--- BEGIN Task input ---

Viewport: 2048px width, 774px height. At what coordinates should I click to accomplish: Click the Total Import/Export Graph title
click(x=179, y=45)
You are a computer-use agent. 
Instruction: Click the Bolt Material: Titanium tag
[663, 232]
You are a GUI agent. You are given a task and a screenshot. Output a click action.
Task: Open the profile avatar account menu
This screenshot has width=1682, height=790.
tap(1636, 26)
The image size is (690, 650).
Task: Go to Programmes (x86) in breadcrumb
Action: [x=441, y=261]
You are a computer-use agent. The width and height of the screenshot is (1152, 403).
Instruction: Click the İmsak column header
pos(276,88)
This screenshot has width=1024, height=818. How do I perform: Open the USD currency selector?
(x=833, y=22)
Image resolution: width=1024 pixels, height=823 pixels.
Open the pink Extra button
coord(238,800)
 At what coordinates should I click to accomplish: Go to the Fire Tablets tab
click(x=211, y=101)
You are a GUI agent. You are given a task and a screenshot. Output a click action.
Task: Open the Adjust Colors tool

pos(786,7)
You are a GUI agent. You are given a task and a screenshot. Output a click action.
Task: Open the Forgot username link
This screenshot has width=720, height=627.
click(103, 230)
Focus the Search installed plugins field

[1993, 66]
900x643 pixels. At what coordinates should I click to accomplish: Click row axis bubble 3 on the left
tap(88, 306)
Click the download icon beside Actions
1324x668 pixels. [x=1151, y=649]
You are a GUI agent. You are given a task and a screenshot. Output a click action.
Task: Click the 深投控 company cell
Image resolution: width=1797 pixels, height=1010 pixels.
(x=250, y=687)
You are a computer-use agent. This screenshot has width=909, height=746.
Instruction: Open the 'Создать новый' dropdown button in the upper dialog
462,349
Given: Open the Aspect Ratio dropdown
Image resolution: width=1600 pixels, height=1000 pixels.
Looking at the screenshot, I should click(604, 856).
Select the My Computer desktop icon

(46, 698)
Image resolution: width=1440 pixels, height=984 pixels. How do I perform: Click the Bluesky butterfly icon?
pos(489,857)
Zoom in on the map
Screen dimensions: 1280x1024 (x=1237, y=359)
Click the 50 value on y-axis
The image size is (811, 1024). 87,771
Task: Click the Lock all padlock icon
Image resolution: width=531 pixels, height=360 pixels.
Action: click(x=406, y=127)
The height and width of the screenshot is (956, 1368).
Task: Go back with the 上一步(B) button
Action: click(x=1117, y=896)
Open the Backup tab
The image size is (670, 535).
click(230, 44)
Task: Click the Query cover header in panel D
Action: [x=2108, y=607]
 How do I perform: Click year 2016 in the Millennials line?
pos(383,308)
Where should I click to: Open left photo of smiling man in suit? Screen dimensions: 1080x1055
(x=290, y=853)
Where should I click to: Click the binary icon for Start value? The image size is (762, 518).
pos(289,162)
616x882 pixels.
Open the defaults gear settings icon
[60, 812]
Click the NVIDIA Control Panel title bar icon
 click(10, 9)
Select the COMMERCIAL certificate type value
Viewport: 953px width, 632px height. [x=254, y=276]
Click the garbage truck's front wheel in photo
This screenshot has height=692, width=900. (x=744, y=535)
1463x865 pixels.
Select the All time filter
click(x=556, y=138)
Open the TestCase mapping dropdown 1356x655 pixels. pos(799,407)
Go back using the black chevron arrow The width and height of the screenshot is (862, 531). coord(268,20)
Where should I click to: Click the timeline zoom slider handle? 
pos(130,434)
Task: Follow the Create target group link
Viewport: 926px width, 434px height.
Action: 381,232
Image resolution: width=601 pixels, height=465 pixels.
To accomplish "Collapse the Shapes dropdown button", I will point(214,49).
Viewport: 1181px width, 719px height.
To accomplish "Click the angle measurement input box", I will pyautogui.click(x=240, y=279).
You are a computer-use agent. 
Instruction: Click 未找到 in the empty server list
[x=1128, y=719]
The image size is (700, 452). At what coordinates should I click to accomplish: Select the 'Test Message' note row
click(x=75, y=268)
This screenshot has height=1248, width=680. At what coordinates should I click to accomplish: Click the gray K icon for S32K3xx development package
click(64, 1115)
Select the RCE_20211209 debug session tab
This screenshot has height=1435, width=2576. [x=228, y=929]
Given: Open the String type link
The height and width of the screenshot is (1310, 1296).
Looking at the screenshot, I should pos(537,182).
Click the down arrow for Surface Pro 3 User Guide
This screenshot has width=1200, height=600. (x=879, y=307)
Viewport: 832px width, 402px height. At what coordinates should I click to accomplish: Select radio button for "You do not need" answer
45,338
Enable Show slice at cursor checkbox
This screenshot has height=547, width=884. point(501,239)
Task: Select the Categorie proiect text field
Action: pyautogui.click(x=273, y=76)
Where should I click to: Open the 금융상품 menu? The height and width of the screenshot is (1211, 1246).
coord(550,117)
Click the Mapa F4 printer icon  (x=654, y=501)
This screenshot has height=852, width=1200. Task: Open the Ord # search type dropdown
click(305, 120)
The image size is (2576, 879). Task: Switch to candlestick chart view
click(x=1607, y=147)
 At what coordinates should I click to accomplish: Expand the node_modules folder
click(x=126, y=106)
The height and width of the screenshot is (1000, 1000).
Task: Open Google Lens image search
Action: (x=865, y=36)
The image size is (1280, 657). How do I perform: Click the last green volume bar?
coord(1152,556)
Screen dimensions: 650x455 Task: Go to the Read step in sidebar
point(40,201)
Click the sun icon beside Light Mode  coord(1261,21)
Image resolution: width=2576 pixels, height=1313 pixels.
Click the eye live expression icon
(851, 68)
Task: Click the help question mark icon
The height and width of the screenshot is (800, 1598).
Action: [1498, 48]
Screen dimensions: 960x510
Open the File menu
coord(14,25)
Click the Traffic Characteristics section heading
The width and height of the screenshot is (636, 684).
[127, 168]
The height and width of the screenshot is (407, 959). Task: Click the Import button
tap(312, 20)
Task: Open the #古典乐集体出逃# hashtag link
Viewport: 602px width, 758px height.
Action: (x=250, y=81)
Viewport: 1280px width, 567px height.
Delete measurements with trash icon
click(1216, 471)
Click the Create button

--- END Task input ---

→ **Task instructions**
Pick out each line of the material above that contains the word "Import", and copy those lines.

→ **Result below**
Viewport: 2048px width, 774px height. At what coordinates should I click to accomplish: Click the Total Import/Export Graph title
The height and width of the screenshot is (407, 959). Task: Click the Import button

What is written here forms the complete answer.